*WHAT IS EXPECTED*
Below are lines of data; count those that contain "agent" and give the total alone.

*WORKING DATA*
'''
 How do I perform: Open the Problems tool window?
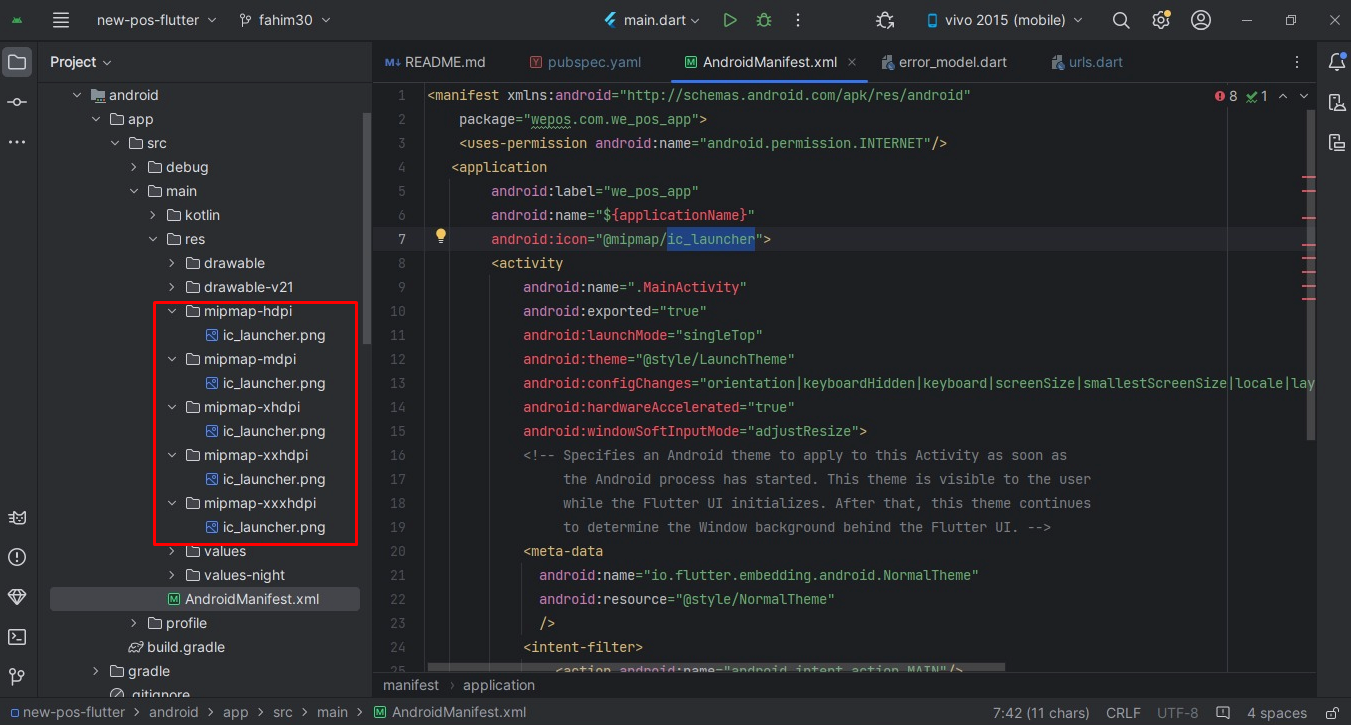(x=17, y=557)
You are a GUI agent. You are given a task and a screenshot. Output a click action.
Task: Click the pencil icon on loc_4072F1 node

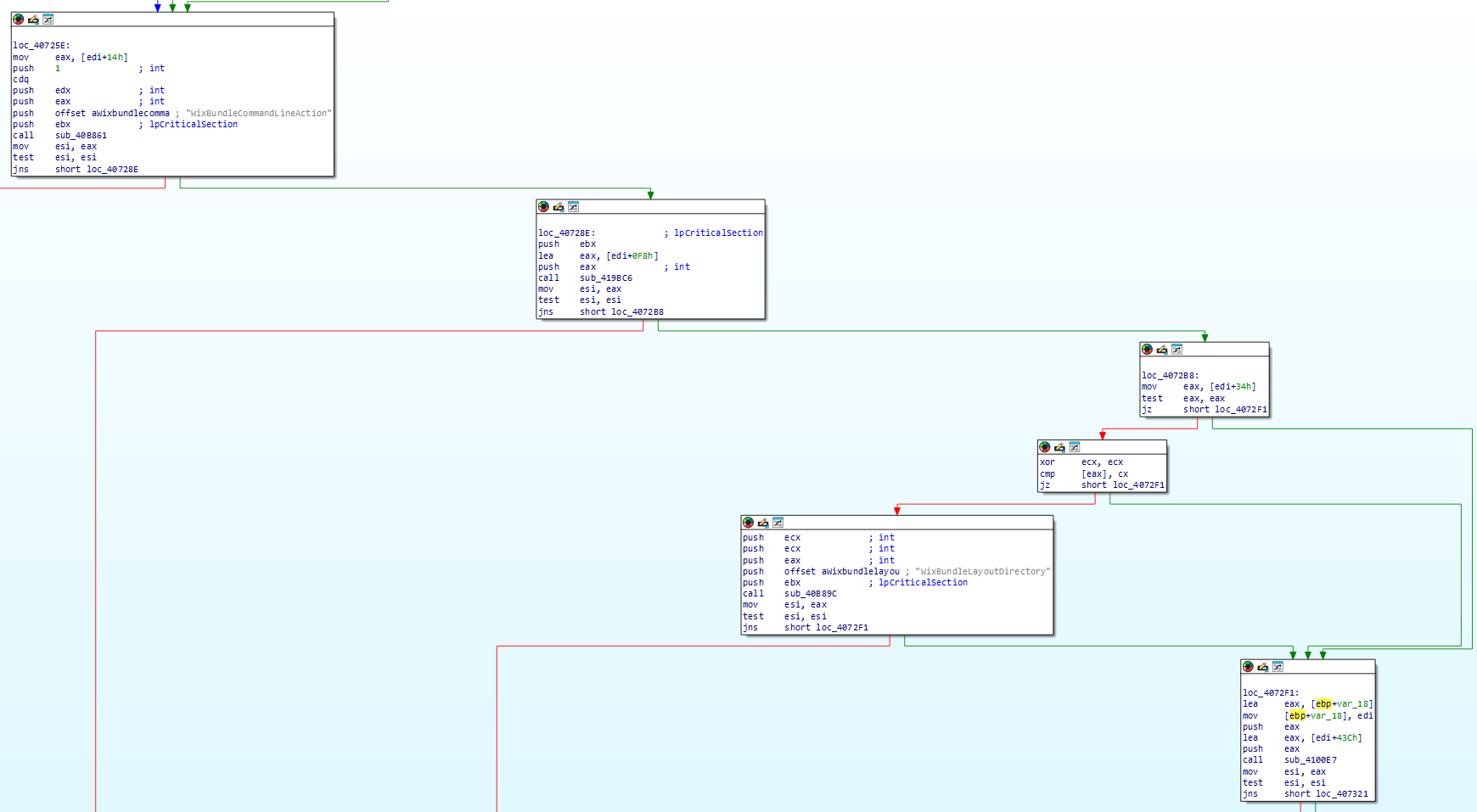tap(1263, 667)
'''
'''
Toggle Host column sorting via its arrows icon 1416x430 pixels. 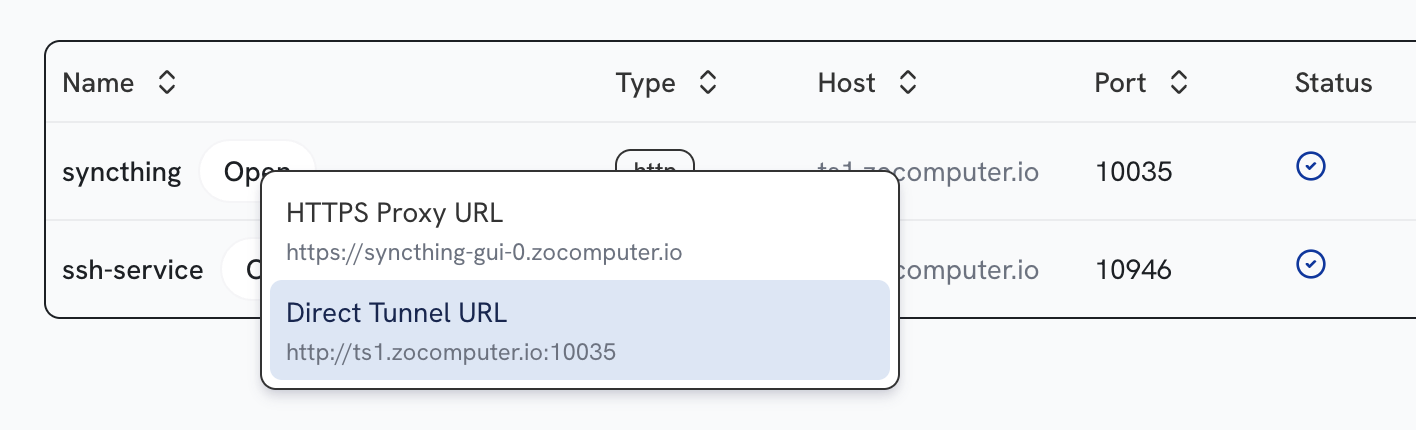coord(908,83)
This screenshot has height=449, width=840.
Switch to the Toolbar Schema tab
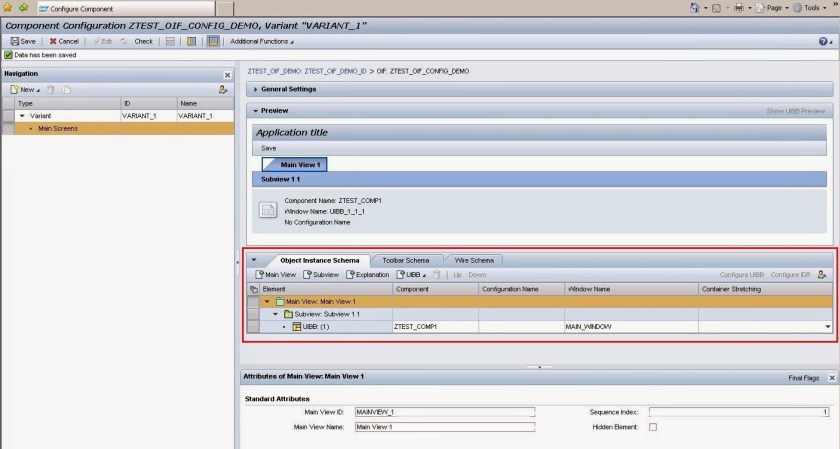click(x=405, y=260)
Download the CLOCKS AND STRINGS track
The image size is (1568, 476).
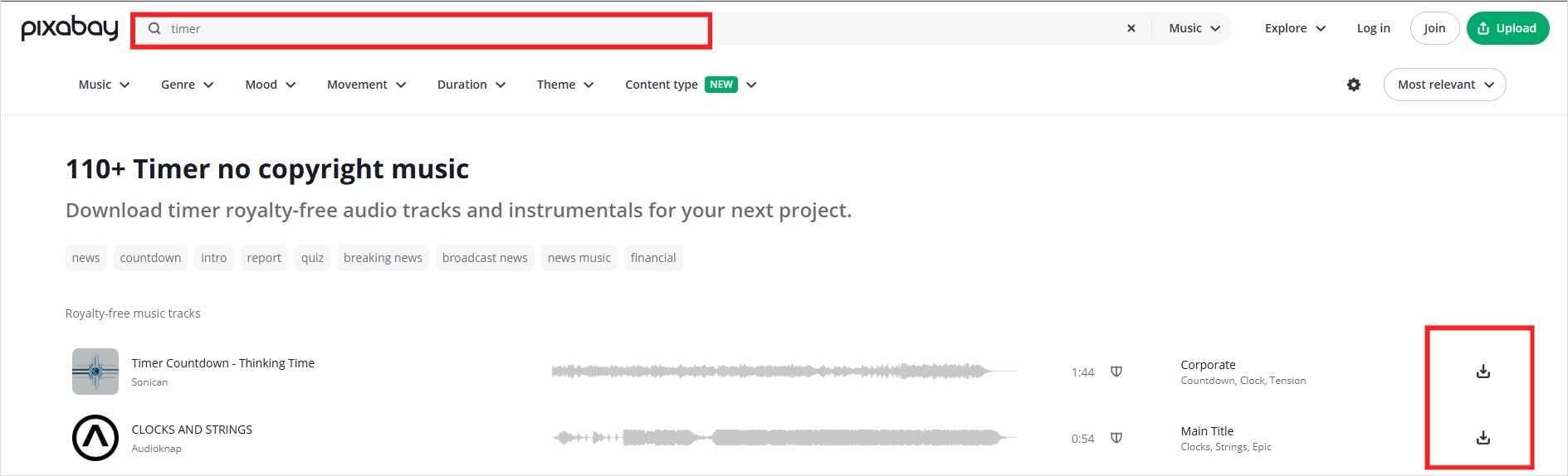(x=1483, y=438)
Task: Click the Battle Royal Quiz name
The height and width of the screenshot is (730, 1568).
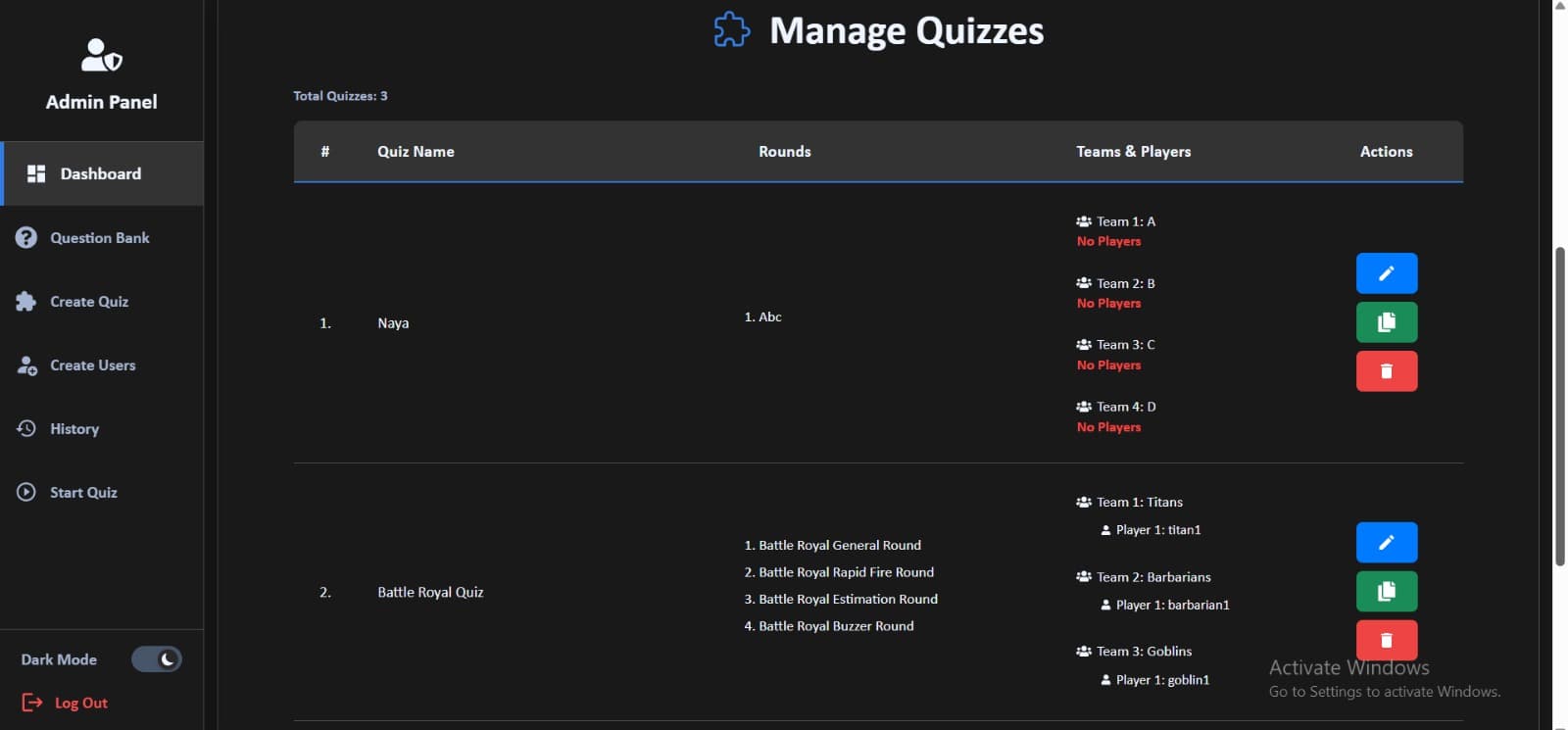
'''
'''
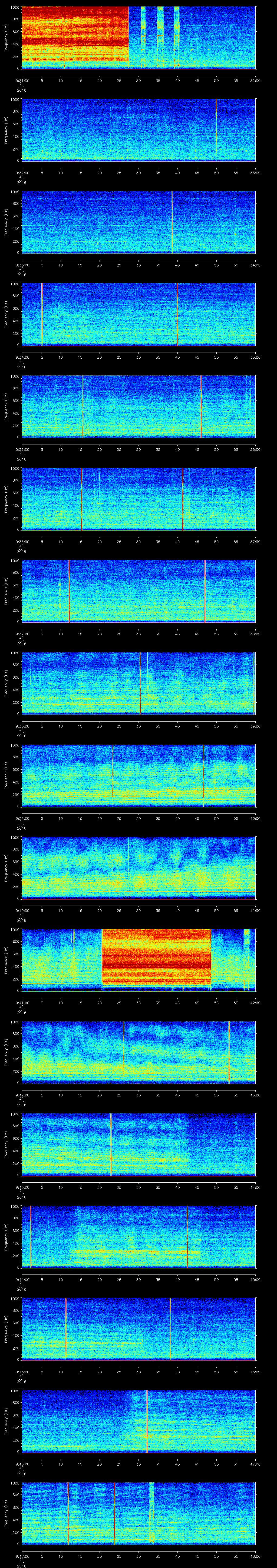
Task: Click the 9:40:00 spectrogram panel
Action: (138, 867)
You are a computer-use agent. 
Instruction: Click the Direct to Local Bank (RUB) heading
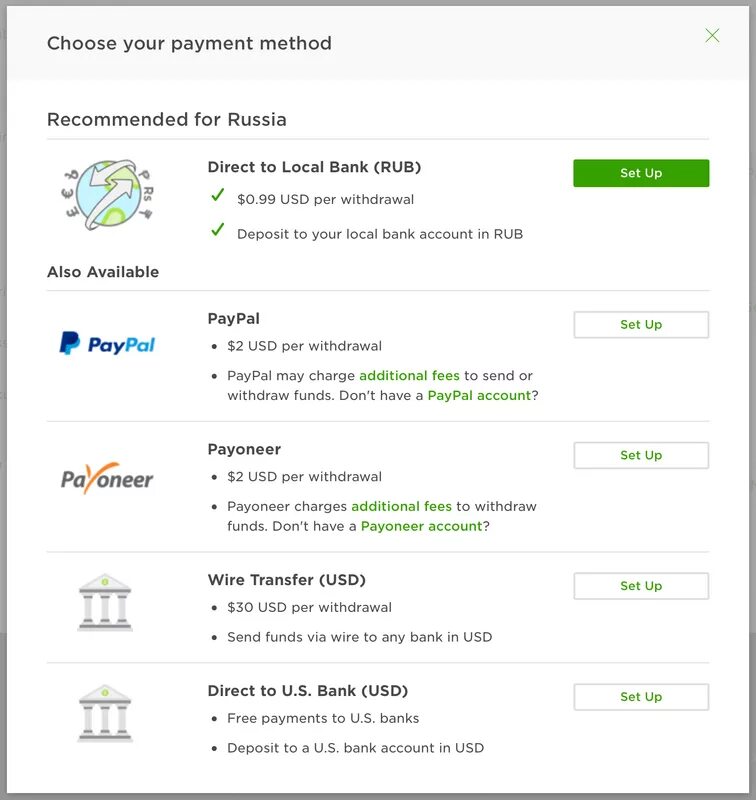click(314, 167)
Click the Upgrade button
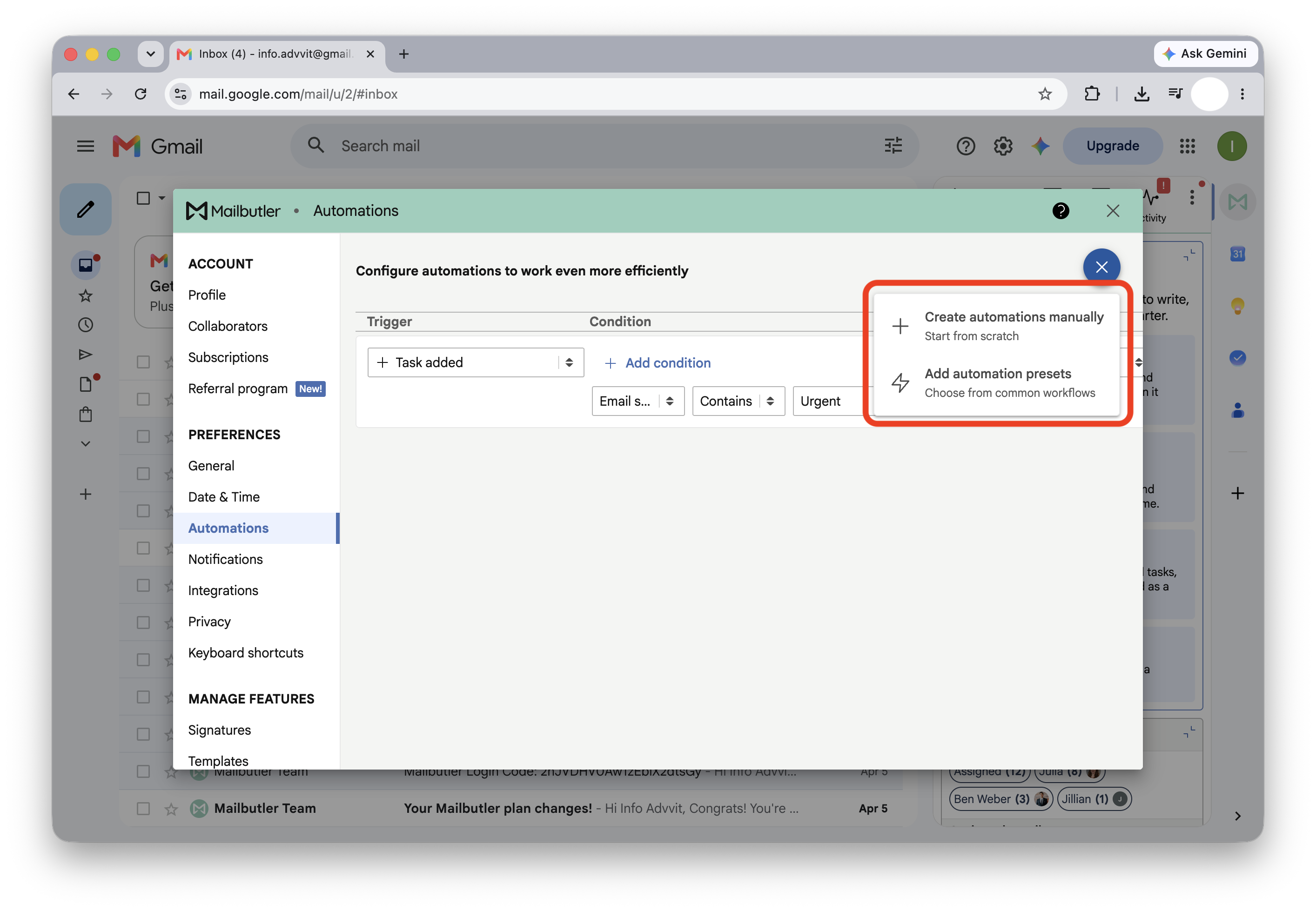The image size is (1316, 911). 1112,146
'''
*TASK RESULT*
2